• Task directions
The output is the lines below from the one with "The height and width of the screenshot is (750, 365)." through the one with "Given: Click the Irish republican link", both included, printed exactly and with no other line.
::: Data shown :::
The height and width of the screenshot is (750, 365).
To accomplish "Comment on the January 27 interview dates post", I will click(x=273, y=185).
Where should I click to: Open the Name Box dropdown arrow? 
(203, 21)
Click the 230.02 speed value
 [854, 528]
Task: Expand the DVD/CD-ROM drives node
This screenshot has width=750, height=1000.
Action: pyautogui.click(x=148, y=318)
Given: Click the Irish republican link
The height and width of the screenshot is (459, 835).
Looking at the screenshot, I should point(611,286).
:::
::: Data shown :::
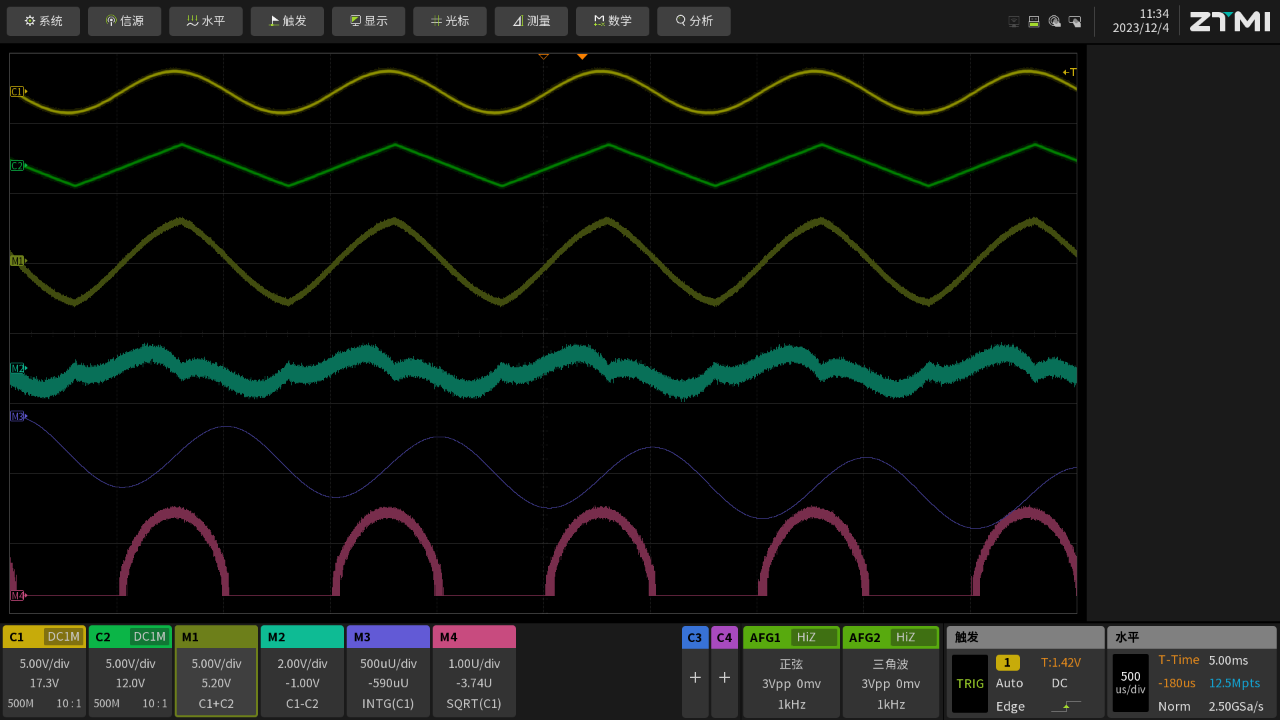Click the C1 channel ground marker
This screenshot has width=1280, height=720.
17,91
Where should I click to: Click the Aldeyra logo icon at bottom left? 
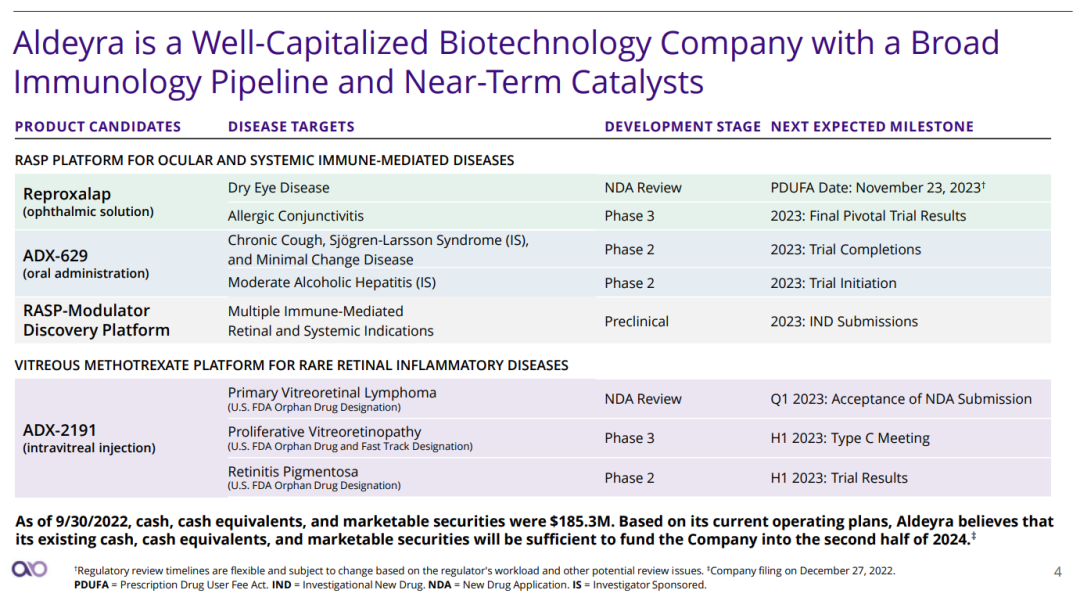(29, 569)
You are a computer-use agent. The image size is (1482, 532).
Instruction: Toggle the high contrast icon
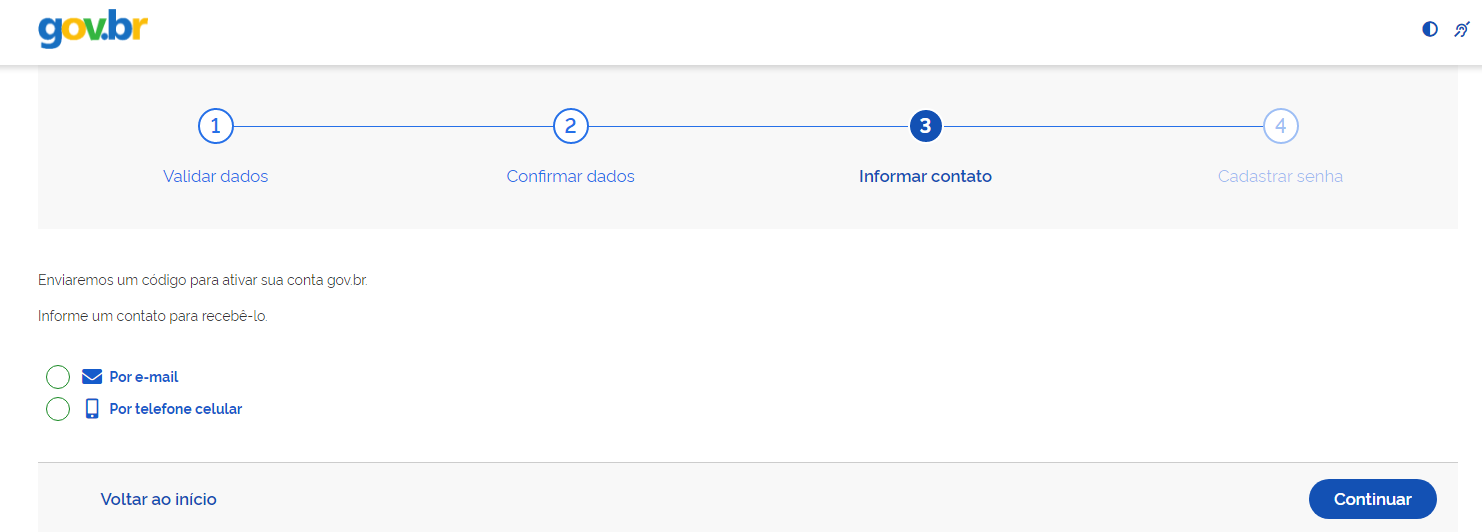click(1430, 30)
:::
• Output below
The height and width of the screenshot is (750, 365).
To accomplish "Comment on the January 27 interview dates post", I will click(x=273, y=185).
Where should I click to: Open the Name Box dropdown arrow? 
(203, 21)
Click the 230.02 speed value
 [854, 528]
Task: Expand the DVD/CD-ROM drives node
This screenshot has width=750, height=1000.
Action: pyautogui.click(x=148, y=318)
Given: Click the Irish republican link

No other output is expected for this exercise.